The data clearly indicates that, while the allure of travel remains undiminished, the infrastructure and social fabric of our destinations are under increasing pressure. As consultants, we recognise that success in this sector depends not merely on seizing revenue opportunities, but equally on safeguarding the long-term sustainability of the communities we serve.
Key to this endeavour is a balanced approach: legislative frameworks must be enforced effectively, and destination management organisations need to be central in orchestrating the interests of diverse stakeholders.
This discussion underscores the imperative for strategic, tailored interventions that not only stimulate growth but also preserve the cultural and infrastructural integrity of our cities.
Executive Summary
The STR market has experienced a significant boom in the last two decades due to the rise of online booking providers and the increased digitalisation of the tourism value chain. These platforms have simplified the process of offering accommodation services, leading to a surge in the popularity of STRs.
This report comes at a critical time when many popular tourism destinations across Europe face challenges directly caused by the proliferation of STRs. These challenges span environmental, social and governance domains. Popular tourism hotspots in cities lose their local population, diminishing their attractiveness.
Also, the space in residential areas is increasingly occupied by STRs, leading to unchecked real estate growth and the proliferation of the grey economy. From an environmental perspective, the high pressure of tourists during certain times of the year makes it difficult to maintain infrastructural necessities and deliver essential services like water and power.
Consequently, many countries and cities are at a crossroads, with some already implementing limitations on new (and existing) STR licenses. This analysis aims to provide an understanding of the robustness of the STR market on the European level and highlight destinations experiencing high growth. It also underscores the necessity of regulating the overall STR market to effectively address the associated challenges.
At the country level, the financial performance of the STR market showed growth across all indicators. Gross revenue surged from EUR 11.8 billion in 2019 to EUR 20.3 billion in 2023, marking a 72% increase. This growth was driven by a 58% increase in revenue per available listing (RevPAL) and a 51% increase in the average daily rate (ADR).
The five largest markets - France, the UK, Italy, Spain, and Germany - collectively accounted for 74% of the total STR revenue in 2023 in Europe. When it comes to ADR, Switzerland, the UK, Ireland, the Netherlands, and Slovenia, exhibited the highest rates. In terms of supply, France led with 2.67 million available beds, nearly double the STR accommodation capacity of second place Italy.
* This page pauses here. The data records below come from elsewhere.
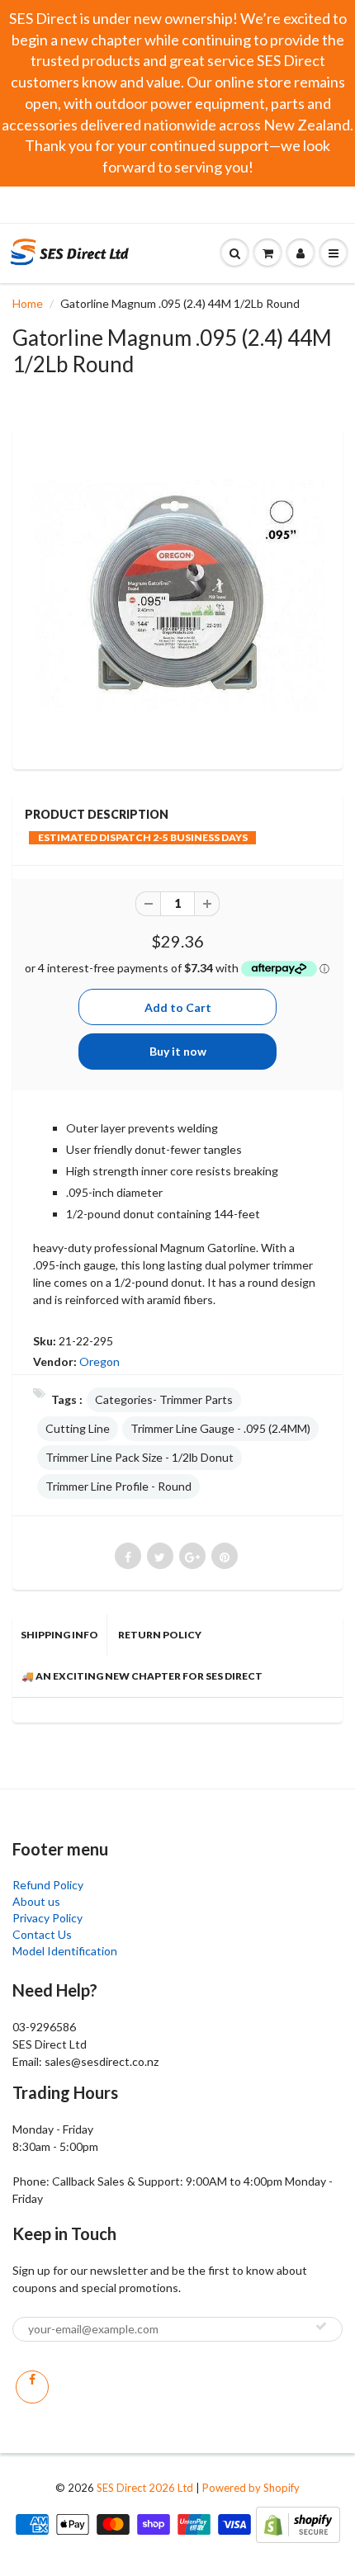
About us (36, 1901)
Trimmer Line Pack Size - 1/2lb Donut (139, 1457)
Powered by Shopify (251, 2487)
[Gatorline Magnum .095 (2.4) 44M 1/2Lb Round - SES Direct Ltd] (177, 596)
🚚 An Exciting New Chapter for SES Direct (142, 1676)
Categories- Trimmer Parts (164, 1399)
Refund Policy (47, 1885)
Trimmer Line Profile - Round (118, 1486)
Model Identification (64, 1951)
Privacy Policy (47, 1918)
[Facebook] (32, 2386)
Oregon (99, 1361)
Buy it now (177, 1051)
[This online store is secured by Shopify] (298, 2523)
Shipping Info (59, 1634)
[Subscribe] (321, 2326)
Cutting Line (77, 1428)
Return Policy (159, 1634)
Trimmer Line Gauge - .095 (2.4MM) (220, 1428)
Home (27, 303)
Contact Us (42, 1934)
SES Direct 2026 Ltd (145, 2487)
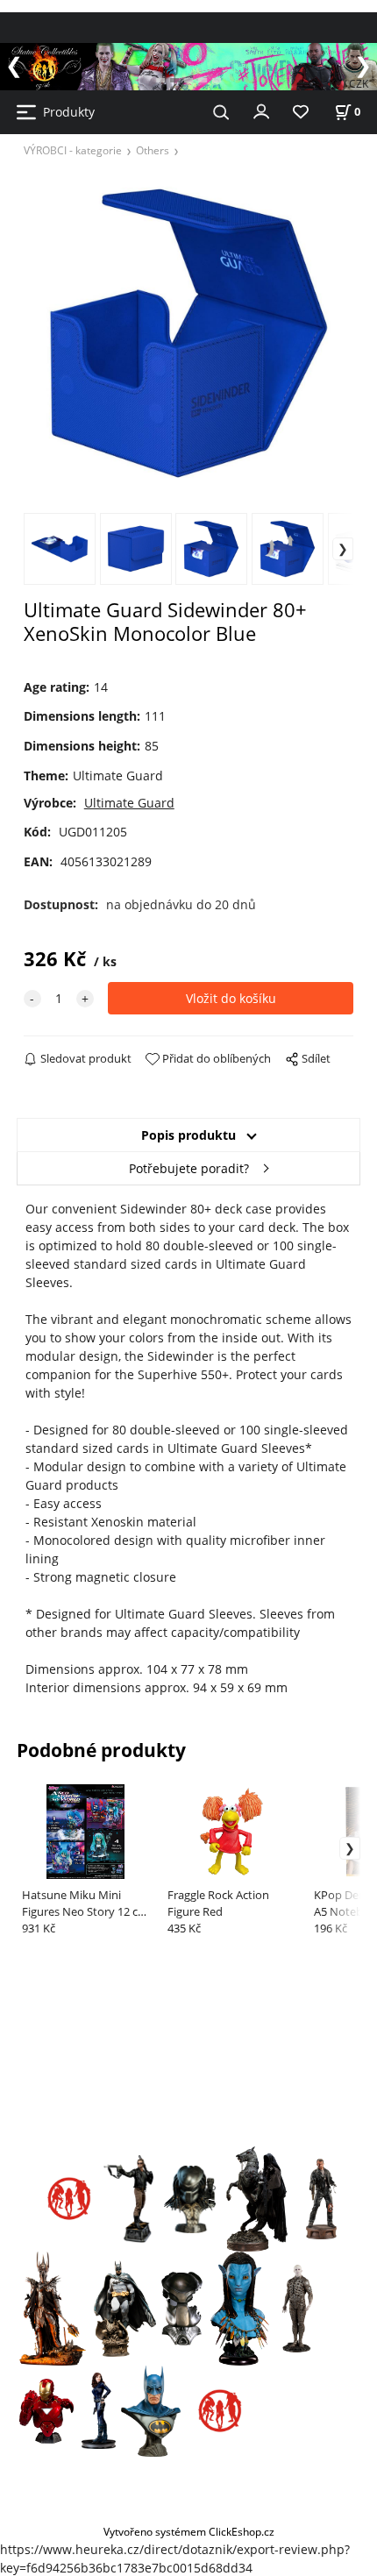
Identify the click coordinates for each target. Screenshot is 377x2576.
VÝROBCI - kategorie (73, 150)
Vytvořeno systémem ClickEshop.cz (188, 2531)
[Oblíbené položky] (300, 113)
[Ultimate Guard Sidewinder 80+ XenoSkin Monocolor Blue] (189, 333)
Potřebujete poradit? (189, 1168)
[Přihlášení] (261, 110)
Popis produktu (188, 1135)
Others (152, 150)
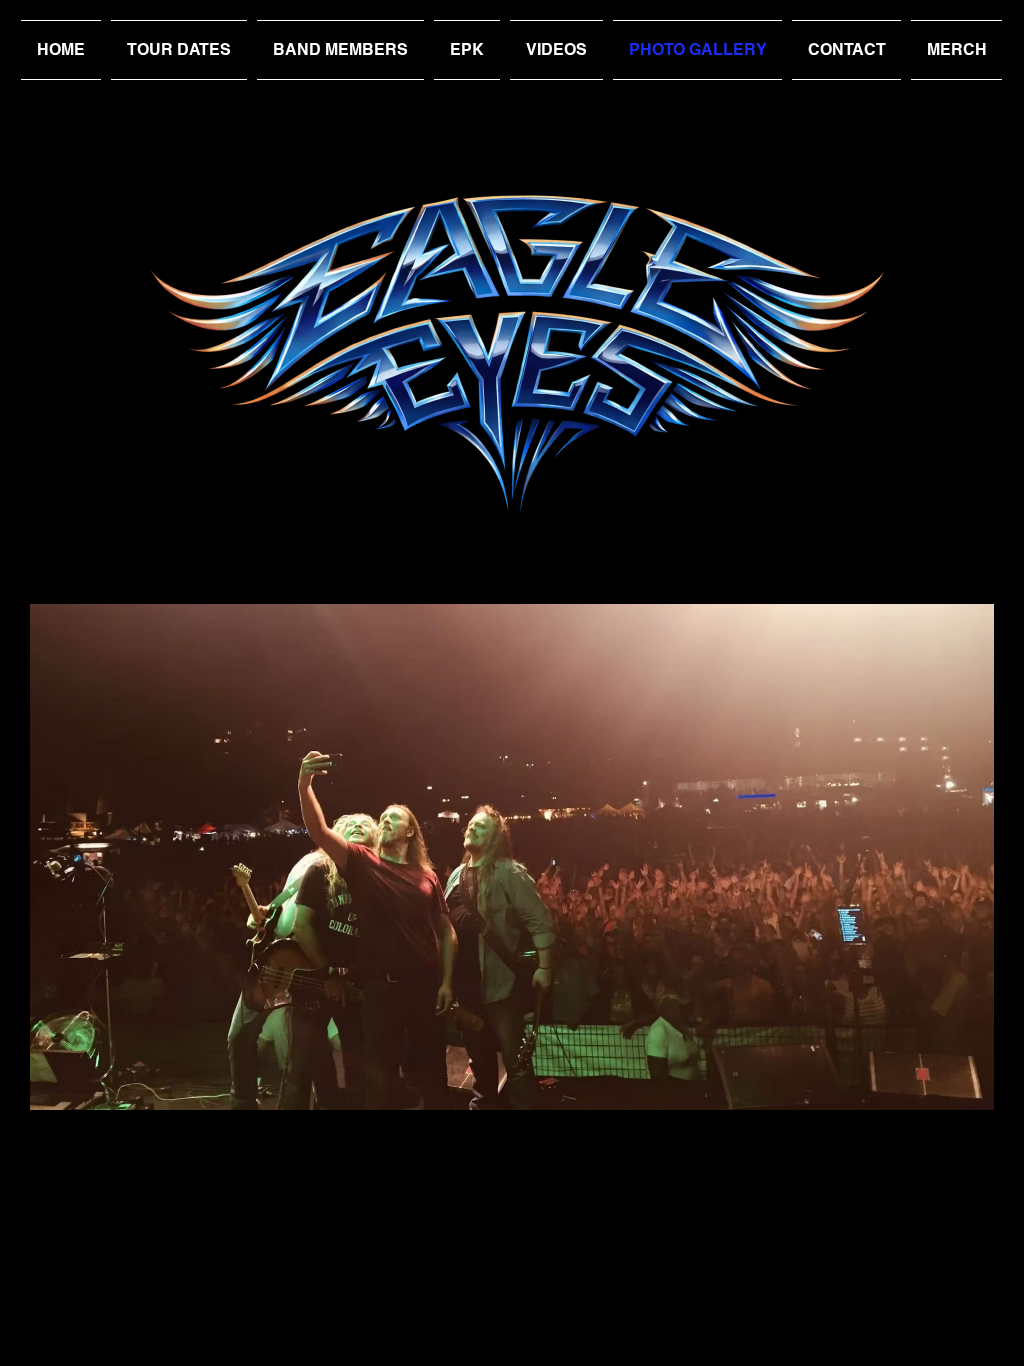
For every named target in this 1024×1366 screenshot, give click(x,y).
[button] (512, 857)
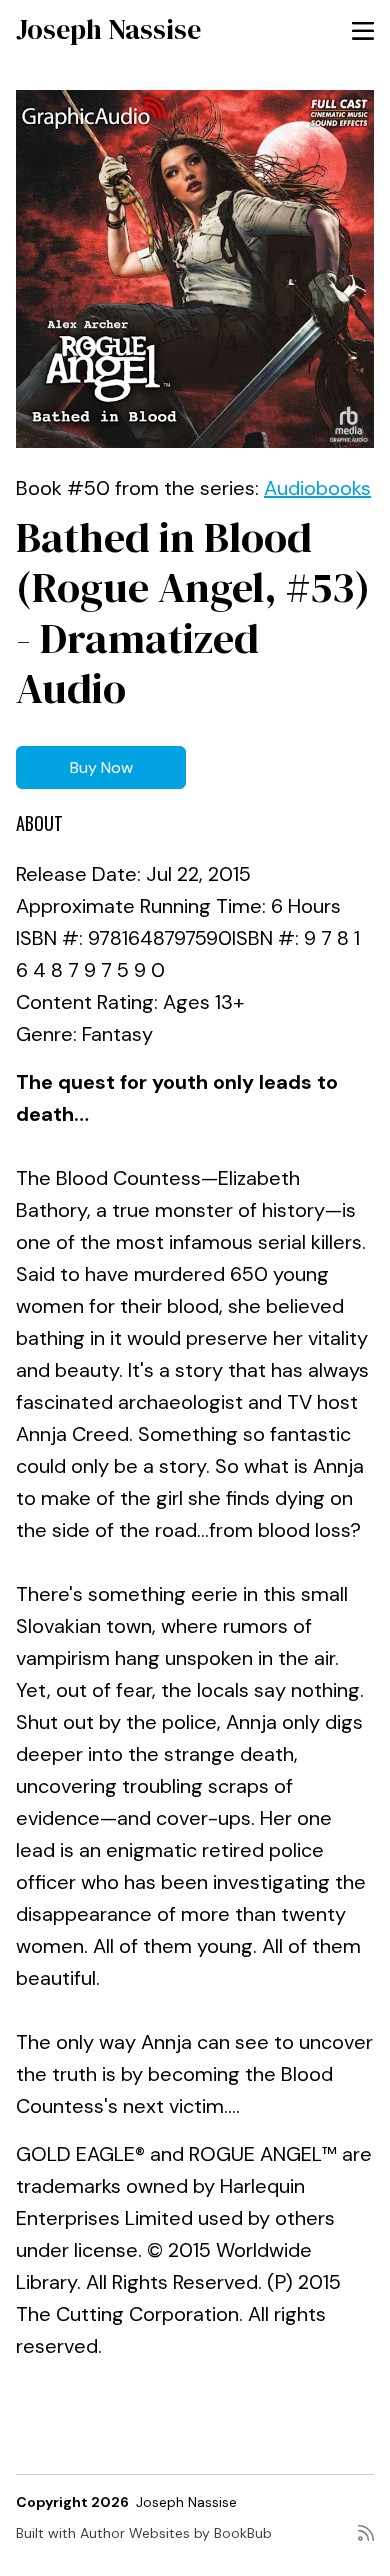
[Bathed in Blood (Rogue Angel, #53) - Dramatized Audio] (195, 269)
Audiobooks (317, 488)
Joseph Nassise (108, 29)
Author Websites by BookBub (176, 2533)
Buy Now (101, 767)
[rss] (366, 2541)
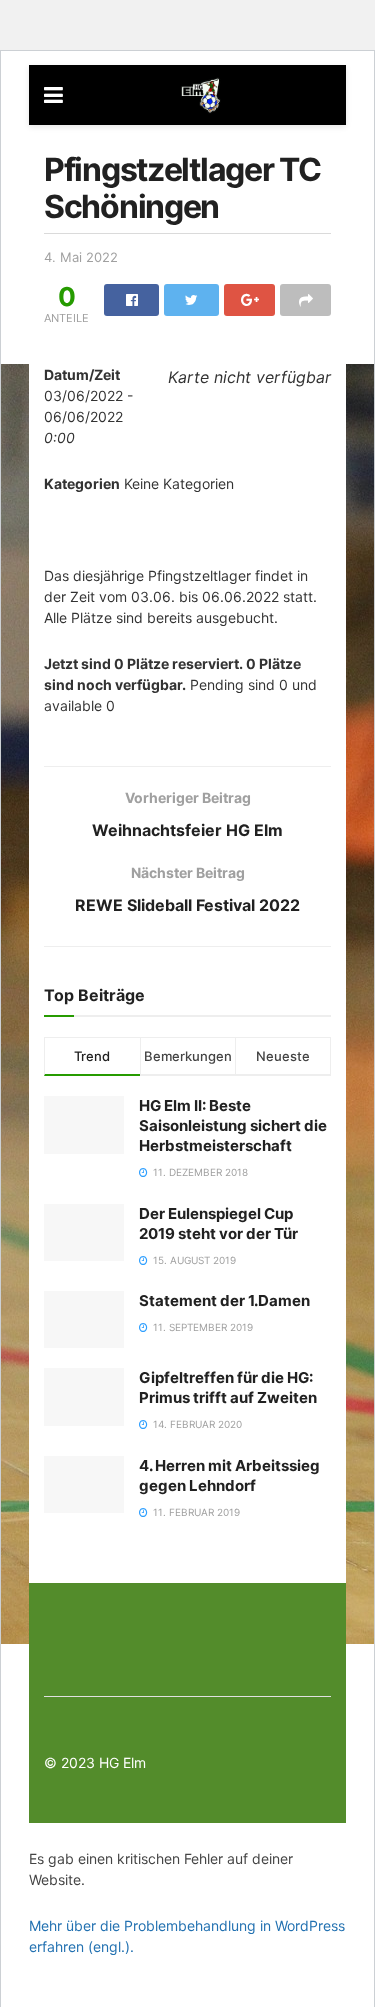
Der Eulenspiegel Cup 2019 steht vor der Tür (218, 1223)
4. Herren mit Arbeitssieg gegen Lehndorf (229, 1475)
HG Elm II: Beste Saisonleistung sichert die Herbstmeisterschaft (233, 1125)
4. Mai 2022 (81, 257)
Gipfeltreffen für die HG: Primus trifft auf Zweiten (228, 1387)
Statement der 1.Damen (224, 1300)
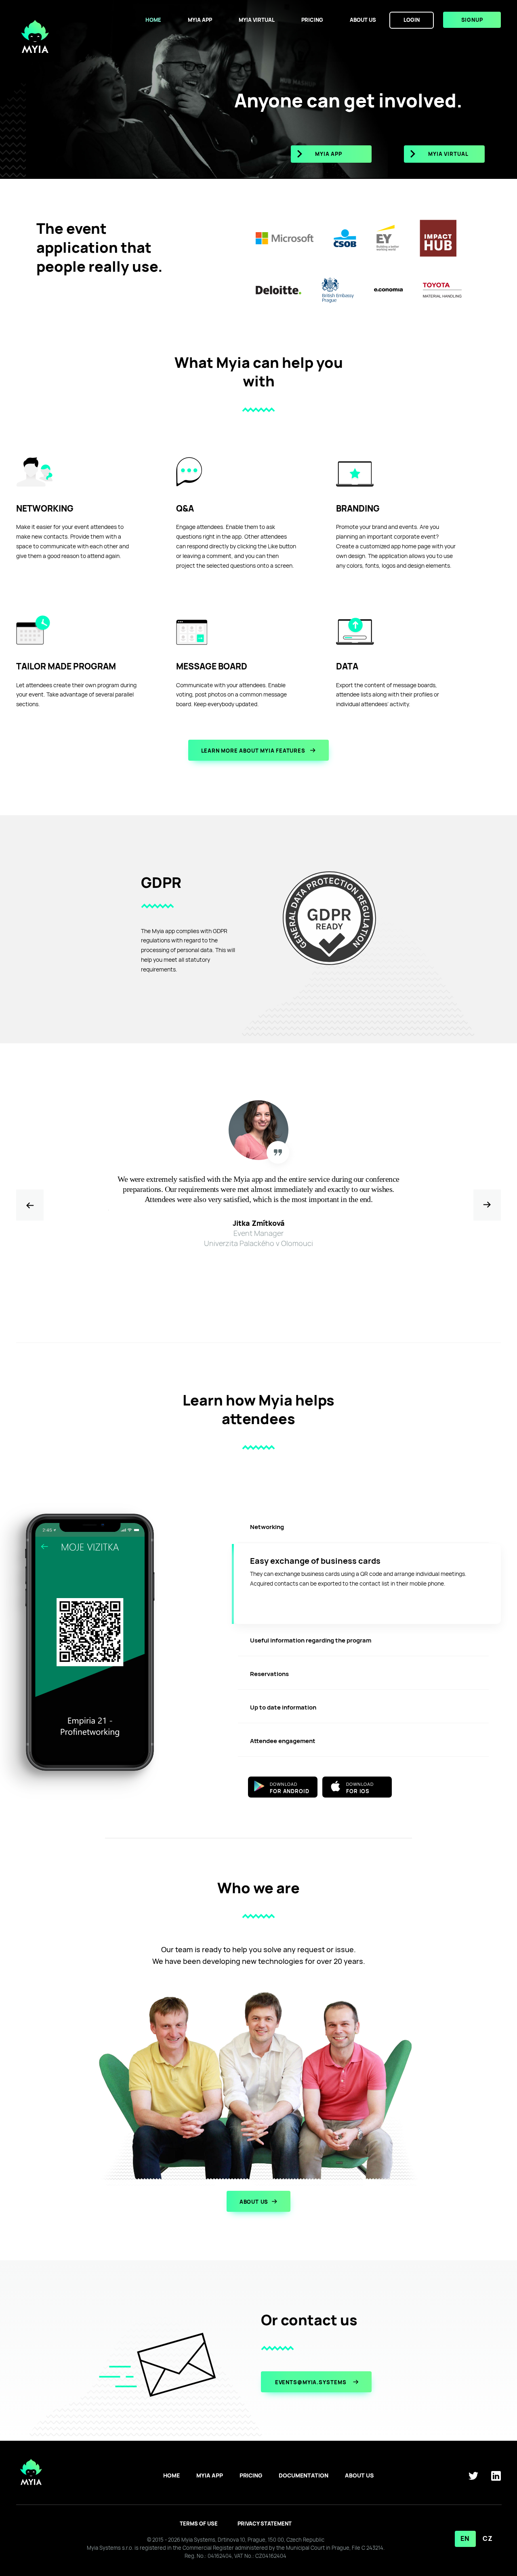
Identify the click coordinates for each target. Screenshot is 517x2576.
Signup (472, 20)
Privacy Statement (264, 2524)
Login (412, 20)
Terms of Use (199, 2524)
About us (363, 20)
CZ (488, 2538)
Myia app (328, 154)
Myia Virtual (257, 20)
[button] (487, 1205)
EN (465, 2538)
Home (153, 20)
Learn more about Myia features (254, 750)
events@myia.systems (311, 2382)
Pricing (312, 20)
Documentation (303, 2475)
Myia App (200, 20)
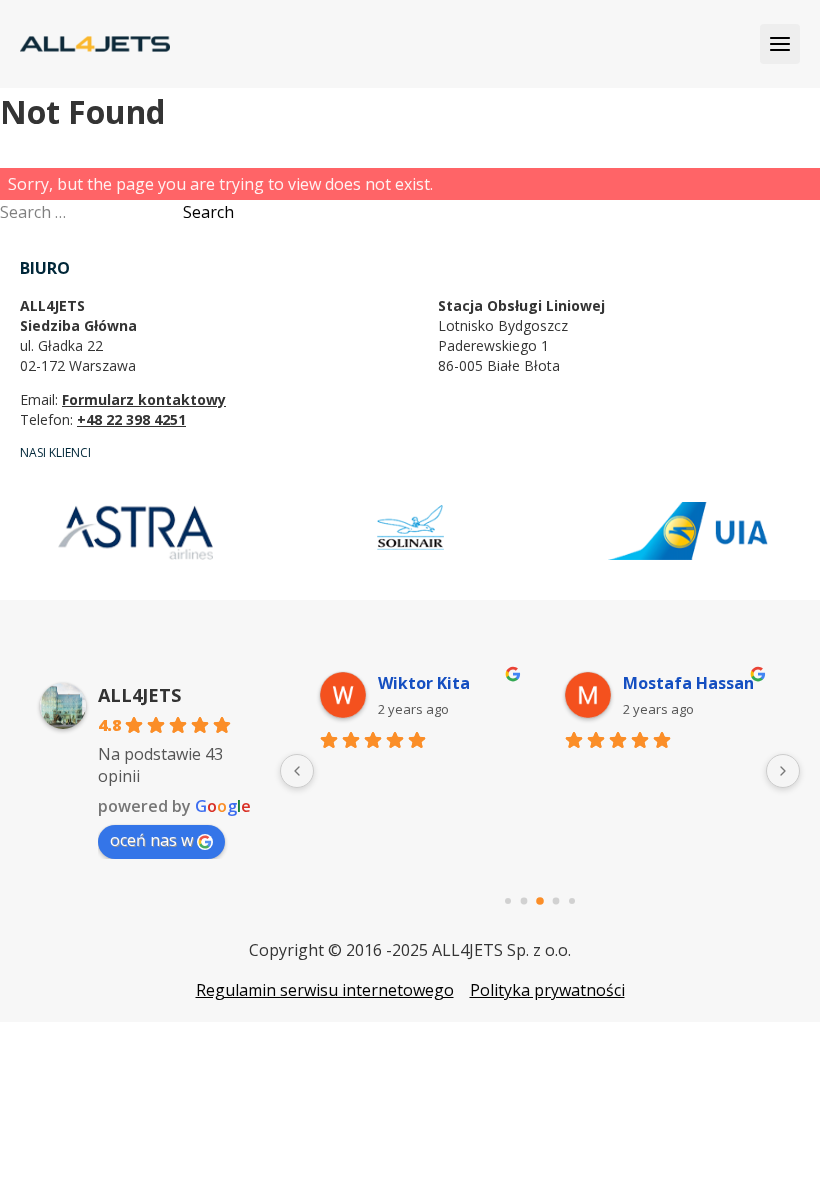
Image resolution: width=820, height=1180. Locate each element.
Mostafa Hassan (688, 683)
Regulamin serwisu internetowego (325, 990)
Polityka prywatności (547, 990)
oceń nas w (151, 840)
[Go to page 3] (556, 901)
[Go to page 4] (572, 901)
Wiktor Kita (424, 683)
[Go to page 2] (540, 901)
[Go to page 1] (524, 901)
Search (208, 212)
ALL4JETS (139, 695)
On the demand side, the European STR market saw a 20% growth in the number of overnight stays, totalling more than 167 million booked nights in 2023. The top five countries—France, Italy, Spain, the UK, and Germany—accounted for 70% of these overnights, indicating a high concentration of demand. Despite an overall increase in occupancy rates between 2019 and 2023, average occupancy in 2023 did not surpass 2022 figures.
This was anticipated, considering the higher number of reactivated listings in 2023 compared to the number of STRs in 2022, resulting in slightly lower occupancy rates.